Stored records
---

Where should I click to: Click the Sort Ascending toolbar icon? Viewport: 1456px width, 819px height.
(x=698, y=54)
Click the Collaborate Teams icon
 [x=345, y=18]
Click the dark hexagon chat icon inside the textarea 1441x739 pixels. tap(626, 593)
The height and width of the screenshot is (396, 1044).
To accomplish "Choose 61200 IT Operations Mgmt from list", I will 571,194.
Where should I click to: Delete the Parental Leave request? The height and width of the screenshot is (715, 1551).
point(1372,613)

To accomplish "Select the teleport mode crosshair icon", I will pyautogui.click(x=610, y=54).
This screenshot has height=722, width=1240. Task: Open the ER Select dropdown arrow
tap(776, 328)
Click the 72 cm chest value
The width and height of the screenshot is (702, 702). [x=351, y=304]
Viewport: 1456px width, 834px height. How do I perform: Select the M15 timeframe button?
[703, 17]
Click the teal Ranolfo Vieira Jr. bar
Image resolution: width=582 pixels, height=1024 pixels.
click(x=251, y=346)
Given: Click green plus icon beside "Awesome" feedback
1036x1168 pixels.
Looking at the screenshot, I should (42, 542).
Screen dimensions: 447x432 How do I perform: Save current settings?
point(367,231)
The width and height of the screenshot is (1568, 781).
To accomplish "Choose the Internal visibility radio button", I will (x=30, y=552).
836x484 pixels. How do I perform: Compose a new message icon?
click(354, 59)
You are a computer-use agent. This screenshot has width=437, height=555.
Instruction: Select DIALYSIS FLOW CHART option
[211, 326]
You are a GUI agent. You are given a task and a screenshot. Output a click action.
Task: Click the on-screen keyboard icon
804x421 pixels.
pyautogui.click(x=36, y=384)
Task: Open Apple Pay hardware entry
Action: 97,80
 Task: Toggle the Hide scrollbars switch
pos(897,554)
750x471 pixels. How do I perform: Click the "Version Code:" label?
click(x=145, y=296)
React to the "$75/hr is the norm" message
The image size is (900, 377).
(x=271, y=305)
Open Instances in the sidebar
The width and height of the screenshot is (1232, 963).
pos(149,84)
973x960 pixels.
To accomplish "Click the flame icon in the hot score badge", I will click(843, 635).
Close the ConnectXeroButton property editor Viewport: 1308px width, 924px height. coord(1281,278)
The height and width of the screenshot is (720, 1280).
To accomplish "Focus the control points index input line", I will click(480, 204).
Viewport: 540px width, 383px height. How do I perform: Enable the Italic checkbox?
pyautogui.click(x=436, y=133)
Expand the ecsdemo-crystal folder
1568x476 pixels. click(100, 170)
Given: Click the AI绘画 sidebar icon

---

What to do:
Faithfully copy every entry, leaving nothing out.

The answer:
Where should I click to: Click the Sort Ascending toolbar icon? Viewport: 1456px width, 819px height.
(x=698, y=54)
Click the Collaborate Teams icon
 [x=345, y=18]
Click the dark hexagon chat icon inside the textarea 1441x739 pixels. tap(626, 593)
The height and width of the screenshot is (396, 1044).
To accomplish "Choose 61200 IT Operations Mgmt from list", I will 571,194.
Where should I click to: Delete the Parental Leave request? The height and width of the screenshot is (715, 1551).
point(1372,613)

To accomplish "Select the teleport mode crosshair icon", I will pyautogui.click(x=610, y=54).
This screenshot has height=722, width=1240. Task: Open the ER Select dropdown arrow
tap(776, 328)
Click the 72 cm chest value
The width and height of the screenshot is (702, 702). [x=351, y=304]
Viewport: 1456px width, 834px height. How do I perform: Select the M15 timeframe button?
[703, 17]
Click the teal Ranolfo Vieira Jr. bar
Image resolution: width=582 pixels, height=1024 pixels.
click(x=251, y=346)
Given: Click green plus icon beside "Awesome" feedback
1036x1168 pixels.
Looking at the screenshot, I should (42, 542).
Screen dimensions: 447x432 How do I perform: Save current settings?
point(367,231)
The width and height of the screenshot is (1568, 781).
To accomplish "Choose the Internal visibility radio button", I will (x=30, y=552).
836x484 pixels. How do I perform: Compose a new message icon?
click(354, 59)
You are a computer-use agent. This screenshot has width=437, height=555.
Instruction: Select DIALYSIS FLOW CHART option
[211, 326]
You are a GUI agent. You are given a task and a screenshot. Output a click action.
Task: Click the on-screen keyboard icon
804x421 pixels.
pyautogui.click(x=36, y=384)
Task: Open Apple Pay hardware entry
Action: 97,80
 Task: Toggle the Hide scrollbars switch
pos(897,554)
750x471 pixels. How do I perform: Click the "Version Code:" label?
click(x=145, y=296)
React to the "$75/hr is the norm" message
The image size is (900, 377).
(x=271, y=305)
Open Instances in the sidebar
The width and height of the screenshot is (1232, 963).
pos(149,84)
973x960 pixels.
To accomplish "Click the flame icon in the hot score badge", I will click(843, 635).
Close the ConnectXeroButton property editor Viewport: 1308px width, 924px height. coord(1281,278)
The height and width of the screenshot is (720, 1280).
To accomplish "Focus the control points index input line", I will click(480, 204).
Viewport: 540px width, 383px height. How do I perform: Enable the Italic checkbox?
pyautogui.click(x=436, y=133)
Expand the ecsdemo-crystal folder
1568x476 pixels. click(100, 170)
Given: Click the AI绘画 sidebar icon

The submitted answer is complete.